### TEXT FOR ANALYSIS
To evaluate the involvement of efflux pumps in the resistance of selected bacterial strains to some of the active plant extracts, Dacryodes edulis seeds (DES), Hibiscus esculentus leaves (HEL), Uapaca guineensis leaves (UGL), Uapaca guineensis bark (UGB), and CIP (reference drug) were tested in the absence or presence of EPI (CCCP (0.5 µg/mL) or CPZ (25 µg/mL)). MICs of samples alone or in combination with EPI were determined as above, and the increase in activity was determined as the ratio of MIC of sample alone versus sample in combination with EPI. All assays were performed in triplicate and repeated thrice.

### RECORD EXCERPTS

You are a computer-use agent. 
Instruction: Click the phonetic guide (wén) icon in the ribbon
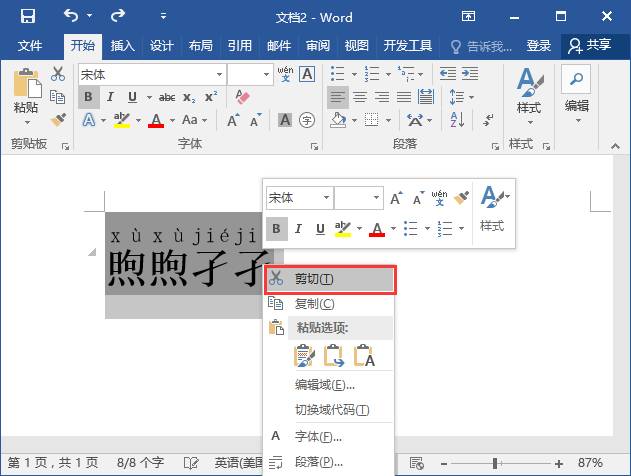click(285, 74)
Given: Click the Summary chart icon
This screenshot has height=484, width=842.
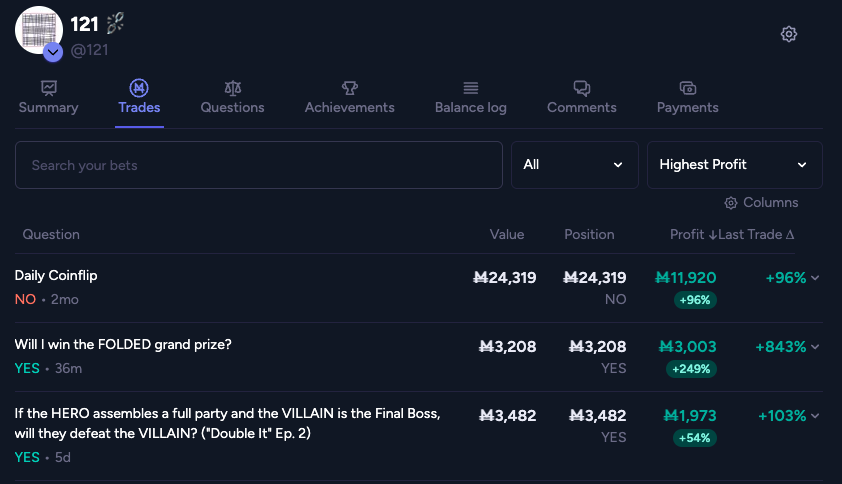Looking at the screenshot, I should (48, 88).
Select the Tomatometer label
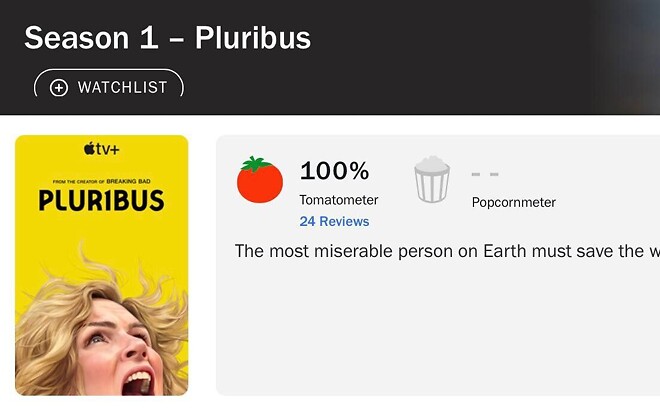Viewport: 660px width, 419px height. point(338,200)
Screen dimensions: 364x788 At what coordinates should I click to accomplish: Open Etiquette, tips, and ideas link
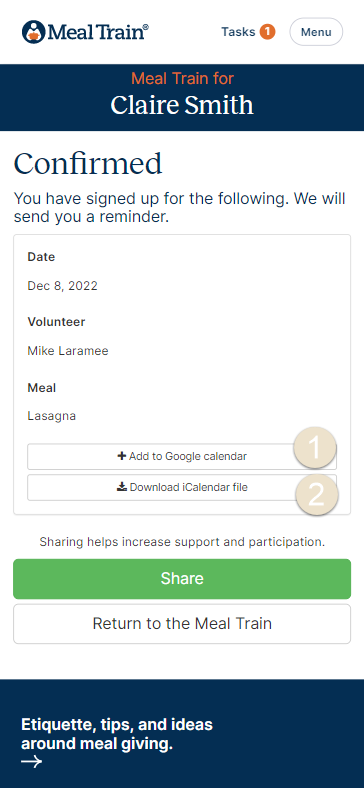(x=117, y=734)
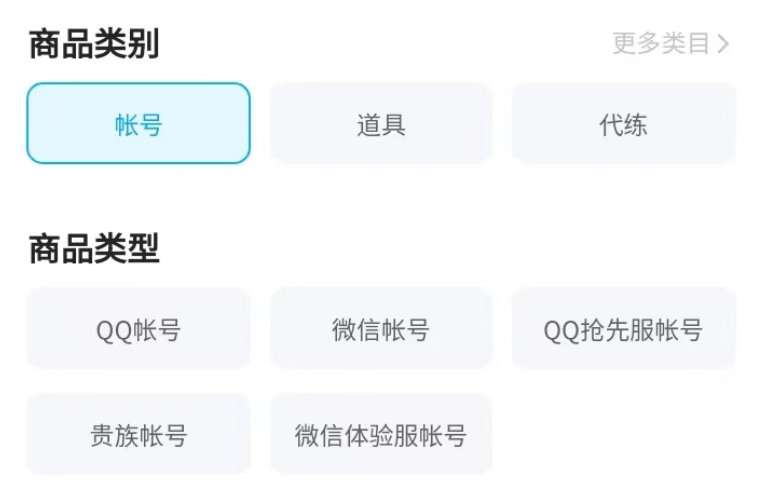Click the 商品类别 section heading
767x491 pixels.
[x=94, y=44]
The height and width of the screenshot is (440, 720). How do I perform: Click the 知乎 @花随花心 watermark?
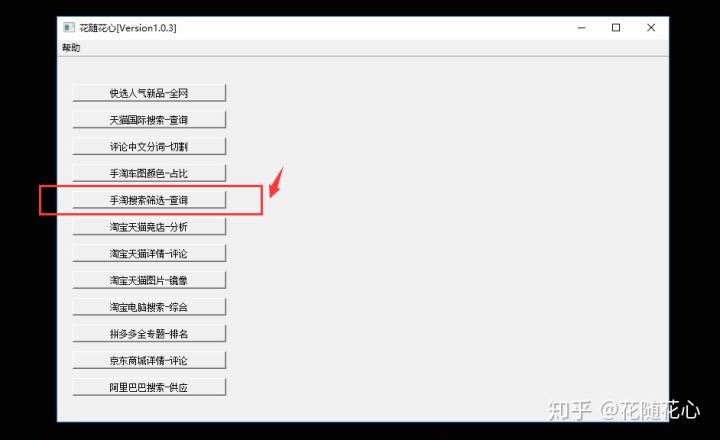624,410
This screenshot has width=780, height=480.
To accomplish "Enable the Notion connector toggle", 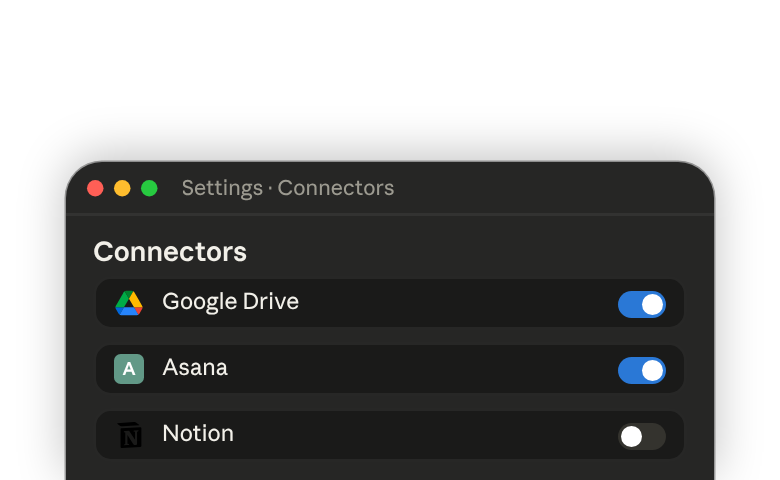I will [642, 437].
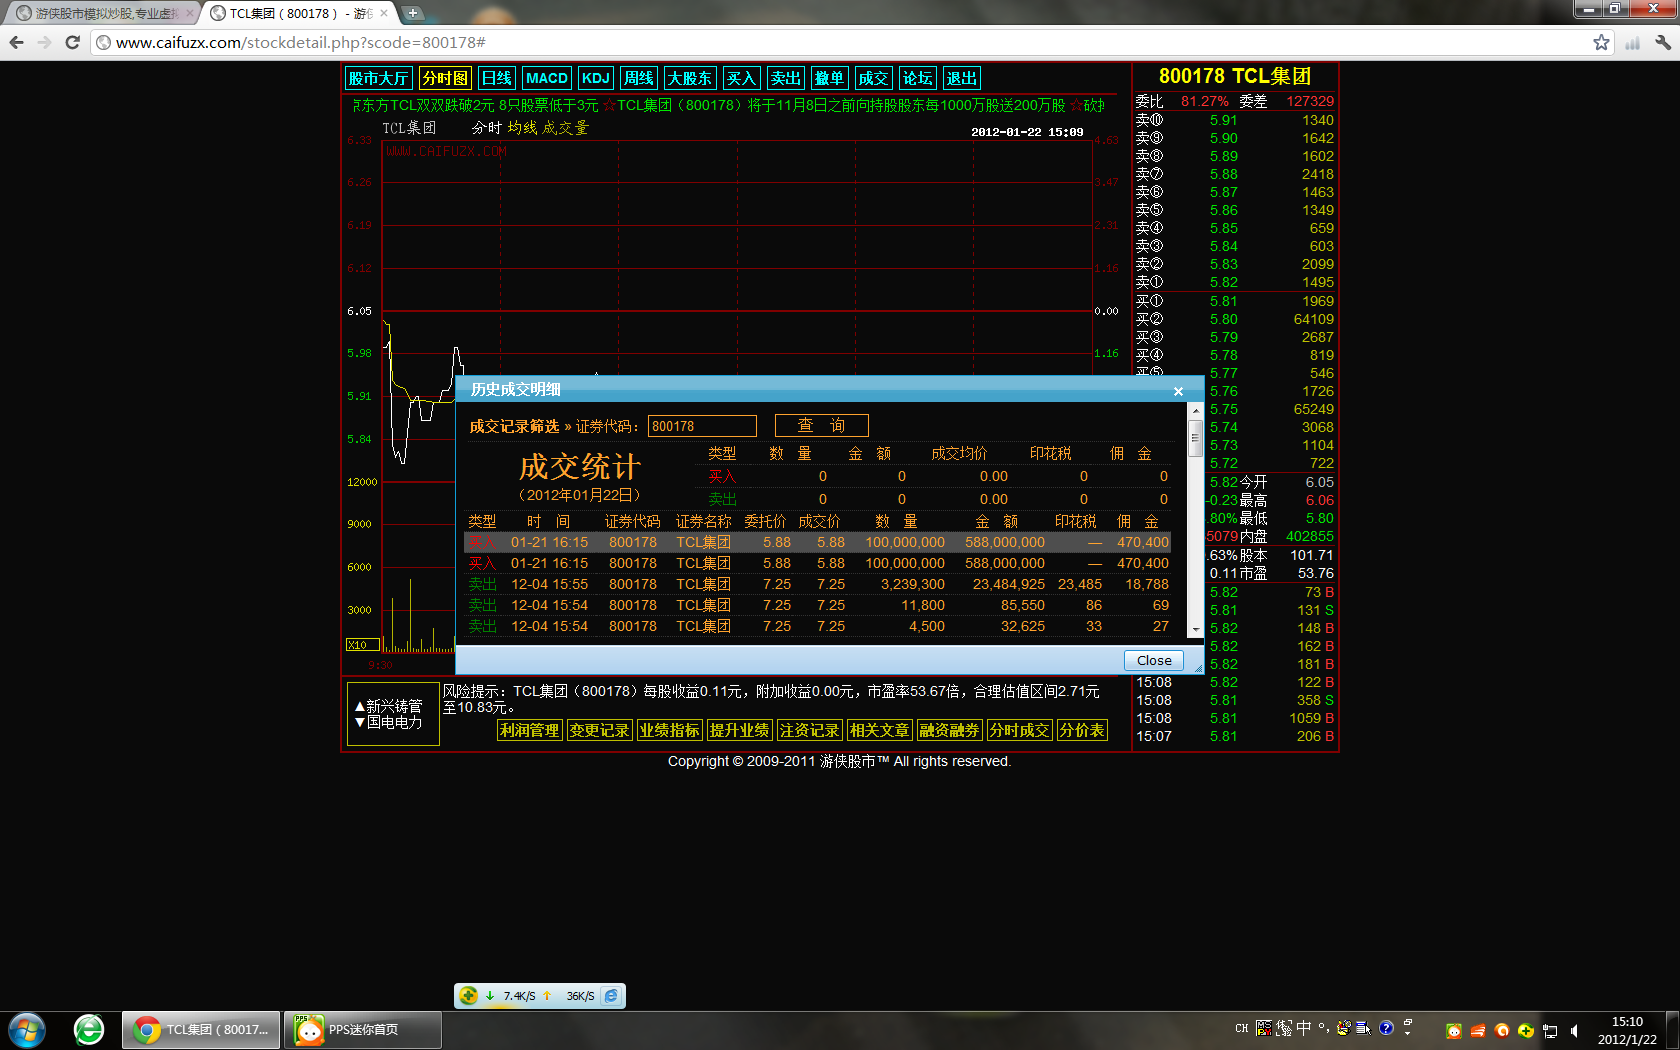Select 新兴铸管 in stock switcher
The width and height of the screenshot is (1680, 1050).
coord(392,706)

### TO DO
• A. From the efflux pump passage, list every plant extract that was tested, with its abbreviation.
• B. According to the efflux pump passage, why were the samples tested both without and with CCCP or CPZ?

### ANSWERS TO THE EXERCISES
• A.
- Dacryodes edulis seeds (DES)
- Hibiscus esculentus leaves (HEL)
- Uapaca guineensis leaves (UGL)
- Uapaca guineensis bark (UGB)

• B. The samples were tested both ways to evaluate whether efflux pumps are involved in the resistance of selected bacterial strains to some of the active plant extracts. Comparing the MIC of each sample alone with its MIC in combination with the efflux pump inhibitor gave the increase in activity.